Someone told me it’s a willow oak.


----------



## SonnyE (May 11, 2018)

ravenclan said:


> looks like Locus tree to me, see the thorns, good for a fire but not smoking



I agree ravenclan. I hadn't noticed the thorns before you mentioned it.
I use to collect downed Black Locus from Manzanar, CA. on my way home from work, back when it was a memory, and not a park.
Dried, it was so hard I'd buck it up with a bow saw because it would try and tear the chain off my chainsaw.

I'm still going with it's a Wood Tree....


----------



## lemans (May 11, 2018)

Looked it up on the internet and it is willow oak. I wish it was post oak but I will get a brisket and try it


----------



## ChrisStef (May 11, 2018)

Im thinking youve got butternut.  Here’s pics from my field guide to trees.  The tell tale sign, for me, is how the leaves grow directly across from each other and arent staggered.


----------



## ChrisStef (May 11, 2018)

Heres what the book shows for willow oak


----------



## lemans (May 11, 2018)

Well the leaves rounded tips so it not a butternut. And it’s definitely not a willow leaf?? Humm but the crosss section is definitely oak!! I think.


----------



## ChrisStef (May 11, 2018)

Ill cross post to a woodworking forum im part of.  Youre right on the tips.  Seems to be a lot of sapwood on that tree (the light colored outer band) 

Ill go back through the oaks and elms in my book after lil guy gets to bed.  Im a new england guy but dont know much about elms. 

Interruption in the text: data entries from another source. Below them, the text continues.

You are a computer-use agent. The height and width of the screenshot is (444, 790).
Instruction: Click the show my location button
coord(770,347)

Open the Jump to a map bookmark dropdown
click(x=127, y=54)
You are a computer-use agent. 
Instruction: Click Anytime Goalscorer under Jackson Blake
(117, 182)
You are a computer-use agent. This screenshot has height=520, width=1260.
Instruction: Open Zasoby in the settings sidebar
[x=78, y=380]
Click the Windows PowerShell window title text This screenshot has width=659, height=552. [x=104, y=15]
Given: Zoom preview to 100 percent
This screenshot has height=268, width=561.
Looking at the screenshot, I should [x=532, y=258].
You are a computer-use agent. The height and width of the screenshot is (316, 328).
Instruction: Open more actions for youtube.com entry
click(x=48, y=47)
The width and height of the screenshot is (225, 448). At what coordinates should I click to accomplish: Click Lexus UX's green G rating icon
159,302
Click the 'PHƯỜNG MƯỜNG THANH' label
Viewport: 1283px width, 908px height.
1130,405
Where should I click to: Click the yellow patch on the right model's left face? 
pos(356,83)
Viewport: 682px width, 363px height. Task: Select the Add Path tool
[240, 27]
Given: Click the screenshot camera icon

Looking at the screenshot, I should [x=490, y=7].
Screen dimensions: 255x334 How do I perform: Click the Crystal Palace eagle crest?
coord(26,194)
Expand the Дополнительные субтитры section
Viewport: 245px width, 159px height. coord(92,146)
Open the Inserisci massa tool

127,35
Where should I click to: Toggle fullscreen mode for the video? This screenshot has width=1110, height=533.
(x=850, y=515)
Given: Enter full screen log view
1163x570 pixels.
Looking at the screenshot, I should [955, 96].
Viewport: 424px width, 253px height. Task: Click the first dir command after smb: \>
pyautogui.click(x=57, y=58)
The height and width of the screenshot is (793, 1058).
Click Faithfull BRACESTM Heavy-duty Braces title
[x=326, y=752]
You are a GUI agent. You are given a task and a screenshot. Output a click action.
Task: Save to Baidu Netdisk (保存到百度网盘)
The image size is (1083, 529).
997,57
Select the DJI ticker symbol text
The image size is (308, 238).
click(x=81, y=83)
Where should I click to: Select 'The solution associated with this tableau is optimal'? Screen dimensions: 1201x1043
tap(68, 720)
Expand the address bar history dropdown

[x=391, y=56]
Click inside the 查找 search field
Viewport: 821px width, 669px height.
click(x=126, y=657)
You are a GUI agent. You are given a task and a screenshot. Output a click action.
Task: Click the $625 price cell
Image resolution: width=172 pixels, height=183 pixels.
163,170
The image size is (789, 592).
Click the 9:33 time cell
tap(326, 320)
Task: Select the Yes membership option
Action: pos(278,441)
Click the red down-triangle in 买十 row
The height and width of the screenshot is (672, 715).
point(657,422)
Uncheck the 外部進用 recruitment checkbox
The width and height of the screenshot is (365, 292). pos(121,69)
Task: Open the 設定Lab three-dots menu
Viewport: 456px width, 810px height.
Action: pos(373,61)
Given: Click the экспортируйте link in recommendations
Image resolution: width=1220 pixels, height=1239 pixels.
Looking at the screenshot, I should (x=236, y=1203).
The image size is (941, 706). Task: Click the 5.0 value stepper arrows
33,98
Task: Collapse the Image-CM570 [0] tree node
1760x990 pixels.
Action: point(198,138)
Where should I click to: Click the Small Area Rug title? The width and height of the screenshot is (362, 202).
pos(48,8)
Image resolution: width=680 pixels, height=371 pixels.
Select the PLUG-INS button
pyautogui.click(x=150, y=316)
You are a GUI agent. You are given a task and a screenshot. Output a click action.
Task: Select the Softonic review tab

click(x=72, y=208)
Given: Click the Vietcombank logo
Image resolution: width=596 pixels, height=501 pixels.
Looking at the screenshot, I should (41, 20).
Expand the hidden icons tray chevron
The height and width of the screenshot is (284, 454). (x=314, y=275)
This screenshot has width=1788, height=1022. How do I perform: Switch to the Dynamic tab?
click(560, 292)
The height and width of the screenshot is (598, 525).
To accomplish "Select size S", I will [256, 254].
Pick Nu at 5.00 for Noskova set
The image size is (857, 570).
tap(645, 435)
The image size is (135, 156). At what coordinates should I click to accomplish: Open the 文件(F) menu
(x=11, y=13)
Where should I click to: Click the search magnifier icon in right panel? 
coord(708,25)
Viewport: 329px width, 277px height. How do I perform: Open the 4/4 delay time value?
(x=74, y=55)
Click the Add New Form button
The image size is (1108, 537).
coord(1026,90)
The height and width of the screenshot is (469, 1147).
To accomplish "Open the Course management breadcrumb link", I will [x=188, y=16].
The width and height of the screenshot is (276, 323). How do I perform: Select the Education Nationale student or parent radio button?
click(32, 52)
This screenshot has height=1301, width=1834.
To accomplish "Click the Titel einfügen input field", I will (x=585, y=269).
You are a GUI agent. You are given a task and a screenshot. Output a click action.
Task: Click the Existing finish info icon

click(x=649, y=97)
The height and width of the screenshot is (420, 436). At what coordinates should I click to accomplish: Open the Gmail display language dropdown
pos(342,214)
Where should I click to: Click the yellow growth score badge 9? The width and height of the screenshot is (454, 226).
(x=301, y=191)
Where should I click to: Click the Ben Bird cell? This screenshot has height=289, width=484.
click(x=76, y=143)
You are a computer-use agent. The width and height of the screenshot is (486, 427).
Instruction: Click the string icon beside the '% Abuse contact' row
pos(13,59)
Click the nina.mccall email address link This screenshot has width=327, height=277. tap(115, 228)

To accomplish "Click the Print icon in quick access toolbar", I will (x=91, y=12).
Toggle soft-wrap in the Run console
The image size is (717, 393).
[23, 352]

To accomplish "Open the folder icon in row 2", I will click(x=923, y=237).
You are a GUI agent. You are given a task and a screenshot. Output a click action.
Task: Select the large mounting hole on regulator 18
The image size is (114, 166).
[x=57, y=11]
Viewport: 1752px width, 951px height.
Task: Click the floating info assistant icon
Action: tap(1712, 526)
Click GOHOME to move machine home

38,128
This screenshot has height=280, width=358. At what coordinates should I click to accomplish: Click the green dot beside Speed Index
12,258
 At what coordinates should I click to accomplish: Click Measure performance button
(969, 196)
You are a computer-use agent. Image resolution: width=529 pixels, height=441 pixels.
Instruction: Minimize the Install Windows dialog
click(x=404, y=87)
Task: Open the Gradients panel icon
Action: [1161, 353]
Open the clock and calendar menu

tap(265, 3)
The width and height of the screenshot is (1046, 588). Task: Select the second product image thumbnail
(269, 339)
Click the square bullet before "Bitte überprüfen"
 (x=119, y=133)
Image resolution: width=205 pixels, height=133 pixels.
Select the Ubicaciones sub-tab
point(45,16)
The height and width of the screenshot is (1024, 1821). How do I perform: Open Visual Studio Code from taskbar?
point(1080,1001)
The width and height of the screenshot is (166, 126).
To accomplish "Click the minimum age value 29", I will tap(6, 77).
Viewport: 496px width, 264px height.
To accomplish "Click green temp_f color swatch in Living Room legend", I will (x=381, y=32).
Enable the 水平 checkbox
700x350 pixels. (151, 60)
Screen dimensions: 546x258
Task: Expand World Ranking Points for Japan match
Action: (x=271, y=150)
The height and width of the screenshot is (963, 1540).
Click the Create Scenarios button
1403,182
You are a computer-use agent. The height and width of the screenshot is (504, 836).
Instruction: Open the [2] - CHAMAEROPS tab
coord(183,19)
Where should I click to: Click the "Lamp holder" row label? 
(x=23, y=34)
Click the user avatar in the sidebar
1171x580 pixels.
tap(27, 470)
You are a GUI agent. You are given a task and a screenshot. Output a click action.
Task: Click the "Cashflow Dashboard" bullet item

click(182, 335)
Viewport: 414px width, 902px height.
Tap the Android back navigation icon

My first thought before i looked up butternut was something in the beech family but the bark is throwin me off.


----------



## SonnyE (May 11, 2018)

I still say it's a wood tree....


----------



## ChrisStef (May 11, 2018)

Wood tree for sure lol. 

Chinkapin is another thought but im not seeing any readily apparent answers on this one.


----------



## gmc2003 (May 12, 2018)

I'm not a tree expert, but the leaves resemble a white ash tree, and the sap wood is fairly light in color. 

Chris


----------



## motolife313 (May 14, 2018)

I typed in willow oak on google and that's what it looks like. Try it out. What kind of smoker are u running?


----------



## lemans (May 14, 2018)

WSM. I burnt a small chunk. It’s good


----------



## motolife313 (May 14, 2018)

Nice! I've cooked with green wood many times, that's what I cooked with till it was seasoned. Mainly doing cowboy style cooking over fire pit, I'd get the fire  going first with some fir


----------



## HalfSmoked (May 14, 2018)

It's definitely not a willow oak at this point I'm not sure but it is not willow oak.

Warren


----------



## ChrisStef (May 14, 2018)

Its got the boys stumped on the woodworking site.  If ya burned some and its good .... then its goodwood.


----------



## lemans (May 14, 2018)

I think it ash


----------



## ravenclan (May 15, 2018)

i still say locus tree see the thorns


----------



## dave schiller (May 15, 2018)

Raven is correct.  To be more specific, it's Honey Locust (yes, like the insect).  HL has lots of thorns, especially on the main trunk.  It's a totally different tree than Black Locust, which has a few thorns.  But both are in the legume family, along with mesquite and acacia.  I have no clue about whether it is suitable for smoking meat.


----------



## HalfSmoked (May 15, 2018)

In another post it was stated that honey locust was ok for smoking but not black locust.
For sure you have a great fire wood though.

Warren


----------



## Hennessy (Jun 23, 2018)

Honey locust. Those needles are a bear. They can/will go thru a garden tractor tire and also boot soles. And if you get stuck, it smarts like a mother for 20-30 minutes, I think from the oils. Great for fire wood or fence posts, but not so sure about smoking.


----------